The Zimbabwean government says it is mobilizing all farmers across the country to deal with food shortages, ordering each to plant at least one hectare of maize, the Southern African nation's staple food now in desperately short supply.
But experts say the plan, reminiscent of Soviet centralized agriculture and expected to be launched this planting season, is deeply flawed and destined to fail.
Agriculture Minister Rugare Gumbo told the state-controlled Herald newspaper that every farmer in Zimbabwe will be obliged to participate.
The campaign will be run by five cabinet ministers, the Reserve Bank of Zimbabwe, Agribank and the army, represented by Brigadier General Douglas Nyikayaramba.
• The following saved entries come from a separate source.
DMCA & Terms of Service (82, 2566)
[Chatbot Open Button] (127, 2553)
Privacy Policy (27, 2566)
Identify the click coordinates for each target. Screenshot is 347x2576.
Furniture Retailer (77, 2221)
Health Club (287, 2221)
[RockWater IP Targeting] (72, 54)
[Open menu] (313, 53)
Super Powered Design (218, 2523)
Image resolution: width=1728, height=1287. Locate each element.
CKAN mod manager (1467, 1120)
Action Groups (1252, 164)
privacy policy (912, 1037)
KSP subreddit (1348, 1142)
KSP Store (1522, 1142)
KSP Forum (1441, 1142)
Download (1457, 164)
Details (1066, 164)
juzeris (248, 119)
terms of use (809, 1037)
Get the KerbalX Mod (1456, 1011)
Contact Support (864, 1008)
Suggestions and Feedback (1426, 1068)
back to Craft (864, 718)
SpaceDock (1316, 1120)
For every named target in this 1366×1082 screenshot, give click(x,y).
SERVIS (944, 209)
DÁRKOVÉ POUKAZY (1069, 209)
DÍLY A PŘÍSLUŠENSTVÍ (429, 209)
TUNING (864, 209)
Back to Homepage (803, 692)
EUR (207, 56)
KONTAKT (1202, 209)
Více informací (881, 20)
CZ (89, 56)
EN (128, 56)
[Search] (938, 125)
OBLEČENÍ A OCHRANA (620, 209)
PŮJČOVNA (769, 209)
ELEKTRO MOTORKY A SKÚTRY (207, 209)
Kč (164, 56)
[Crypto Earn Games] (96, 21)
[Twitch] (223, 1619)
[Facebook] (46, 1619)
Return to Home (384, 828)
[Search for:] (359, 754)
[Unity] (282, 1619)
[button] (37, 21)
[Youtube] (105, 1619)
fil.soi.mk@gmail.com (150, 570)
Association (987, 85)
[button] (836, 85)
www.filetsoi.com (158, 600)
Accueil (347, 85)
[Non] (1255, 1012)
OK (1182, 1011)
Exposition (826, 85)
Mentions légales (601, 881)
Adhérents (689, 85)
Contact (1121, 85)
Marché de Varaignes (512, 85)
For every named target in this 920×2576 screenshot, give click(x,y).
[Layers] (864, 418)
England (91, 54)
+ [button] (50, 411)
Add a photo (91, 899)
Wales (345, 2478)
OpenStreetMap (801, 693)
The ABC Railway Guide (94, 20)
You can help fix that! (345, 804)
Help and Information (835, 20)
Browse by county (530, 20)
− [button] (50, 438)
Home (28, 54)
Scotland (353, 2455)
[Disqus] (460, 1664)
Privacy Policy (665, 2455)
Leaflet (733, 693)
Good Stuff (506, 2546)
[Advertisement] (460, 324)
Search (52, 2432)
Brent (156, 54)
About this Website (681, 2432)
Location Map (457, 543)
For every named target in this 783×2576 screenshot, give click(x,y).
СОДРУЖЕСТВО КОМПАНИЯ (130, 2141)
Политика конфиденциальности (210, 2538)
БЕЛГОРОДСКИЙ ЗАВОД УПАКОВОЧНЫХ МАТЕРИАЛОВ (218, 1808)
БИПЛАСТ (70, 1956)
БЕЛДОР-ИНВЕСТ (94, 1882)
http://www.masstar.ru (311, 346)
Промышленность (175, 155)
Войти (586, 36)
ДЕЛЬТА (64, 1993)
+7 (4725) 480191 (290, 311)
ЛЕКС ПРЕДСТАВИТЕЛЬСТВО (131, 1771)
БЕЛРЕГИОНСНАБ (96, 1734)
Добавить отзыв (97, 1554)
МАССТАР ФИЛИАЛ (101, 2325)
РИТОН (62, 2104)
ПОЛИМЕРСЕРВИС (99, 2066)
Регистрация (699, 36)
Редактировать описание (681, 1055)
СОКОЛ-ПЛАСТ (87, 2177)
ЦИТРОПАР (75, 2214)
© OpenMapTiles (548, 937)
Provincial governors, chiefs and village heads will enforce local compliance.
Zimbabwe needs around 2 million tonnes of maize a year to feed its population, but has consistently failed to meet this target since launching land reform in 2000.
With the planting season upon the country, essential agricultural inputs such as seed and fertilizer as well as fuel and electricity, are in short supply everywhere.
Agriculture secretary Renson Gasela of the opposition Movement for Democratic Change faction headed by Arthur Mutambara said the the yield of maize from the compulsory hectare will only feed the producers and their families.
Agriculture expert and agronomist Roger Mpande told reporter Blessing Zulu of VOA's Studio 7 for Zimbabwe that the government plan is simply not viable.